__Task description__. Write out the lines below exactly, beginning at the one with "Addlestone (582, 2202)" and stopping after the one with "youtube (48, 2076)"; the pictures are not copied.

__Recorded information__.

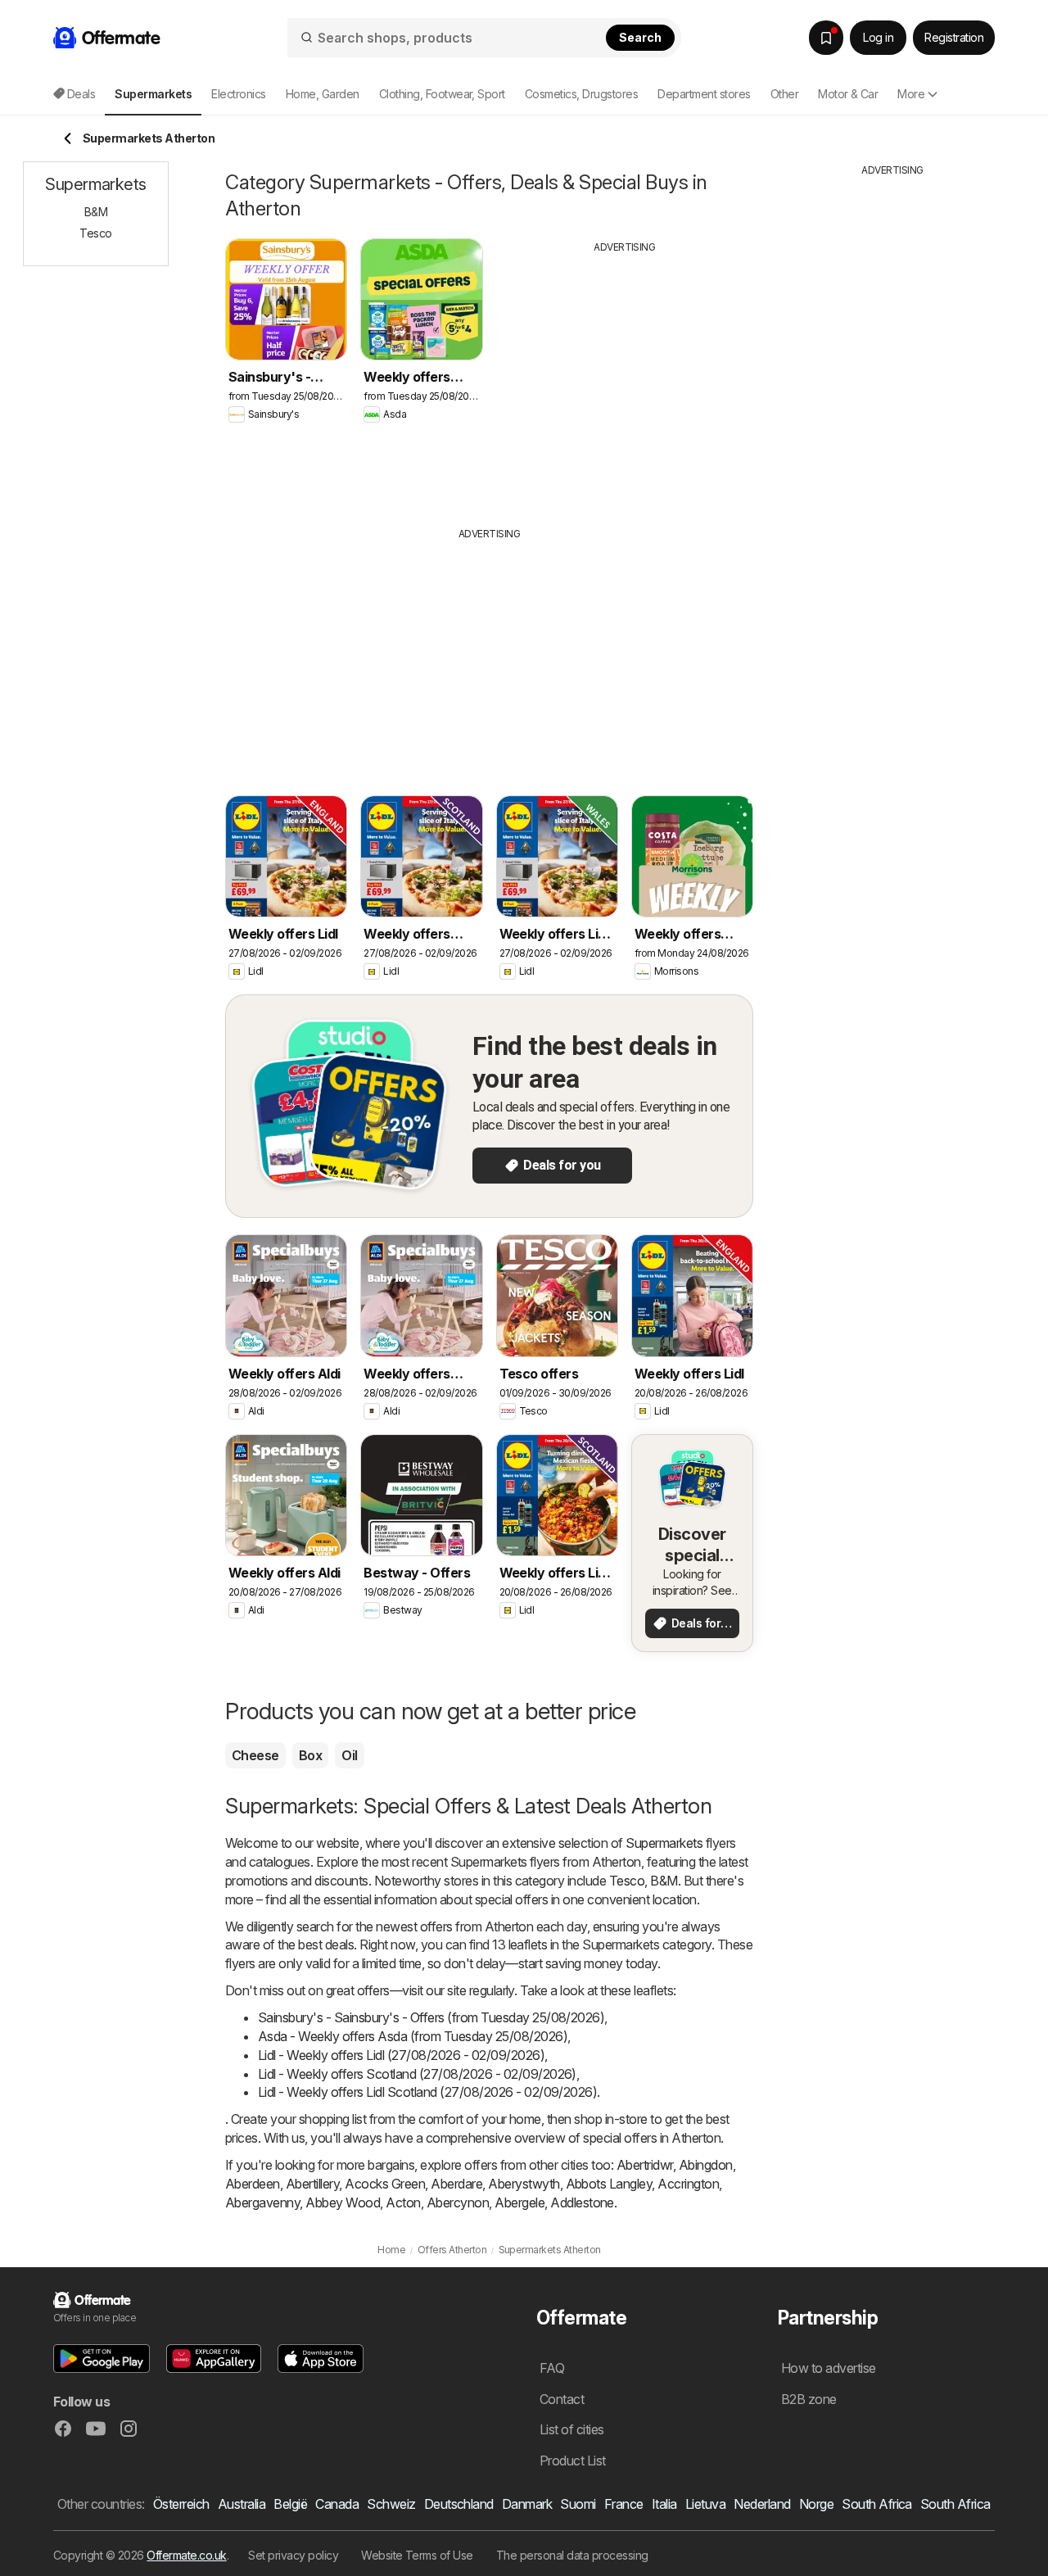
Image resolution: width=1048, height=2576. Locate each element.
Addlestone (582, 2202)
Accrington (688, 2183)
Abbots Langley (609, 2183)
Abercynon (458, 2202)
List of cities (572, 2429)
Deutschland (459, 2504)
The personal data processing (572, 2555)
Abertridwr (645, 2165)
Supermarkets (664, 1843)
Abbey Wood (342, 2202)
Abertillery (312, 2183)
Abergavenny (262, 2202)
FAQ (552, 2368)
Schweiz (391, 2504)
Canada (337, 2504)
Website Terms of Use (417, 2555)
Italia (664, 2504)
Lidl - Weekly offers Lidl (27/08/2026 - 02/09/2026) (401, 2055)
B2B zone (809, 2399)
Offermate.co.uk (186, 2555)
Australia (241, 2504)
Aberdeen (252, 2183)
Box (310, 1755)
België (290, 2504)
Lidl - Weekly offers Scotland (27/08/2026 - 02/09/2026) (417, 2074)
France (624, 2504)
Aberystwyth (523, 2183)
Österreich (181, 2504)
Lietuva (705, 2504)
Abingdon (706, 2165)
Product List (573, 2460)
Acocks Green (385, 2183)
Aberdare (456, 2183)
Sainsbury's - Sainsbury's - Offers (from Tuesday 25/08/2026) (431, 2017)
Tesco (626, 1880)
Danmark (527, 2504)
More (910, 94)
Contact (562, 2399)
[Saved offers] (826, 37)
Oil (349, 1755)
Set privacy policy (293, 2555)
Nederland (762, 2504)
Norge (816, 2504)
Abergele (519, 2202)
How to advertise (828, 2368)
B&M (663, 1880)
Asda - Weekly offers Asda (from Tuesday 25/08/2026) (412, 2036)
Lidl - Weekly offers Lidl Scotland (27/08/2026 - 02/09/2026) (427, 2092)
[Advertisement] (625, 377)
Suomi (577, 2504)
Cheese (255, 1755)
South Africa (877, 2504)
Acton (403, 2202)
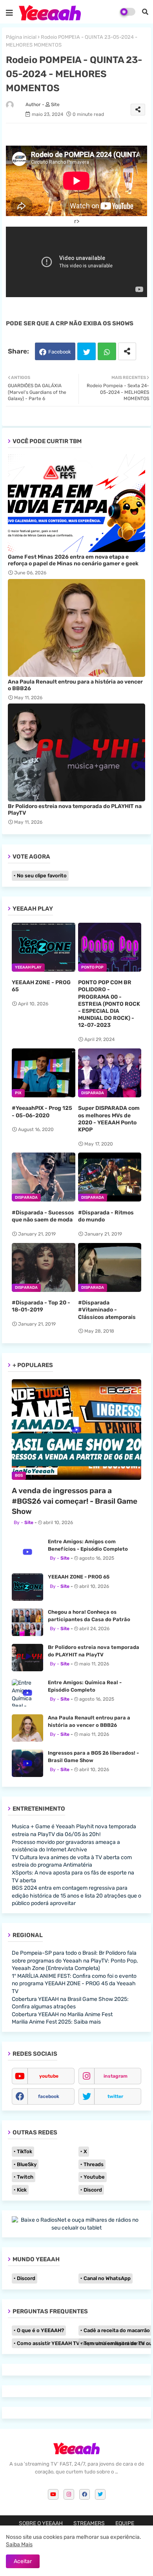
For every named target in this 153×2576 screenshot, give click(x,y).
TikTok (24, 2151)
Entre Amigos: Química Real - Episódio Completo (85, 1685)
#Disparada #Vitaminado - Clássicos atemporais (107, 1309)
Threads (94, 2164)
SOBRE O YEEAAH (41, 2523)
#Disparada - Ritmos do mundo (106, 1216)
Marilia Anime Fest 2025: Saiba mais (56, 2022)
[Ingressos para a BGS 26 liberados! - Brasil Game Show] (27, 1763)
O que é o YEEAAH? (40, 2330)
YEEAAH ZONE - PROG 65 (41, 986)
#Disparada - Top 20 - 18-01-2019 (41, 1306)
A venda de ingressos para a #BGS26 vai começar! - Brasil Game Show (74, 1501)
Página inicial (21, 37)
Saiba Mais (19, 2544)
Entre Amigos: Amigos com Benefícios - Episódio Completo (88, 1545)
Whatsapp (107, 351)
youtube (48, 2076)
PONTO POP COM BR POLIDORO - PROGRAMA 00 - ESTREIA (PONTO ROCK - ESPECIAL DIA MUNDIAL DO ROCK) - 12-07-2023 (109, 1003)
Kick (22, 2190)
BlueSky (26, 2164)
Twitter (86, 351)
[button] (145, 12)
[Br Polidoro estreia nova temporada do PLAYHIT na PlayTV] (27, 1657)
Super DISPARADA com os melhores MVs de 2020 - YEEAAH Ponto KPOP (109, 1119)
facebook (48, 2096)
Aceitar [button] (23, 2561)
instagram (116, 2076)
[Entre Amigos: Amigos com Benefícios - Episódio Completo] (27, 1552)
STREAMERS (89, 2523)
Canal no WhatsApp (107, 2278)
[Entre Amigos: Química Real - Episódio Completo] (27, 1693)
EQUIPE (124, 2523)
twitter (115, 2096)
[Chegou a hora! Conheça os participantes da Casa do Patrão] (27, 1622)
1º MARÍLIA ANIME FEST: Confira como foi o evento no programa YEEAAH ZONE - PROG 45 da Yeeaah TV (74, 1984)
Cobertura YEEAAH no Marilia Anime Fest (62, 2014)
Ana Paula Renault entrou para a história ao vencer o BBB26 (75, 685)
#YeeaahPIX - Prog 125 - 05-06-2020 (42, 1111)
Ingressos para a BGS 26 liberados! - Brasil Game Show (93, 1756)
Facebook (59, 352)
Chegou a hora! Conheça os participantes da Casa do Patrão (89, 1615)
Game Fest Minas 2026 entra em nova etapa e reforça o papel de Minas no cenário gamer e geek (73, 560)
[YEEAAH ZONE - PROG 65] (27, 1587)
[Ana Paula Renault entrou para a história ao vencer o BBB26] (27, 1728)
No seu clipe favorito (42, 876)
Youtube (94, 2177)
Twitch (25, 2177)
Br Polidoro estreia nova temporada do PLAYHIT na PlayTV (75, 809)
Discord (93, 2190)
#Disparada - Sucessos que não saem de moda (43, 1216)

__Finished task__.
Addlestone (582, 2202)
Accrington (688, 2183)
Abbots Langley (609, 2183)
Abercynon (458, 2202)
List of cities (572, 2429)
Deutschland (459, 2504)
The personal data processing (572, 2555)
Abertridwr (645, 2165)
Supermarkets (664, 1843)
Abbey Wood (342, 2202)
Abertillery (312, 2183)
Abergavenny (262, 2202)
FAQ (552, 2368)
Schweiz (391, 2504)
Canada (337, 2504)
Website Terms of Use (417, 2555)
Italia (664, 2504)
Lidl - Weekly offers Lidl (27/08/2026 - 02/09/2026) (401, 2055)
B2B zone (809, 2399)
Offermate.co.uk (186, 2555)
Australia (241, 2504)
Aberdeen (252, 2183)
Box (310, 1755)
België (290, 2504)
Lidl - Weekly offers Scotland (27/08/2026 - 02/09/2026) (417, 2074)
France (624, 2504)
Aberystwyth (523, 2183)
Österreich (181, 2504)
Lietuva (705, 2504)
Abingdon (706, 2165)
Product List (573, 2460)
Acocks Green (385, 2183)
Aberdare (456, 2183)
Sainsbury's - Sainsbury's - Offers (from Tuesday 25/08/2026) (431, 2017)
Tesco (626, 1880)
Danmark (527, 2504)
More (910, 94)
Contact (562, 2399)
[Saved offers] (826, 37)
Oil (349, 1755)
Set privacy policy (293, 2555)
Nederland (762, 2504)
Norge (816, 2504)
Abergele (519, 2202)
How to advertise (828, 2368)
B&M (663, 1880)
Asda - Weekly offers Asda (from Tuesday 25/08/2026) (412, 2036)
Lidl - Weekly offers Lidl Scotland (27/08/2026 - 02/09/2026) (427, 2092)
[Advertisement] (625, 377)
Suomi (577, 2504)
Cheese (255, 1755)
South Africa (877, 2504)
Acton (403, 2202)
For every named target in this 153×2576 screenshot, give click(x,y).
TikTok (24, 2151)
Entre Amigos: Química Real - Episódio Completo (85, 1685)
#Disparada #Vitaminado - Clássicos atemporais (107, 1309)
Threads (94, 2164)
SOBRE O YEEAAH (41, 2523)
#Disparada - Ritmos do mundo (106, 1216)
Marilia Anime Fest 2025: Saiba mais (56, 2022)
[Ingressos para a BGS 26 liberados! - Brasil Game Show] (27, 1763)
O que é o YEEAAH? (40, 2330)
YEEAAH ZONE - PROG 65 (41, 986)
#Disparada - Top 20 - 18-01-2019 (41, 1306)
A venda de ingressos para a #BGS26 vai começar! - Brasil Game Show (74, 1501)
Página inicial (21, 37)
Saiba Mais (19, 2544)
Entre Amigos: Amigos com Benefícios - Episódio Completo (88, 1545)
Whatsapp (107, 351)
youtube (48, 2076)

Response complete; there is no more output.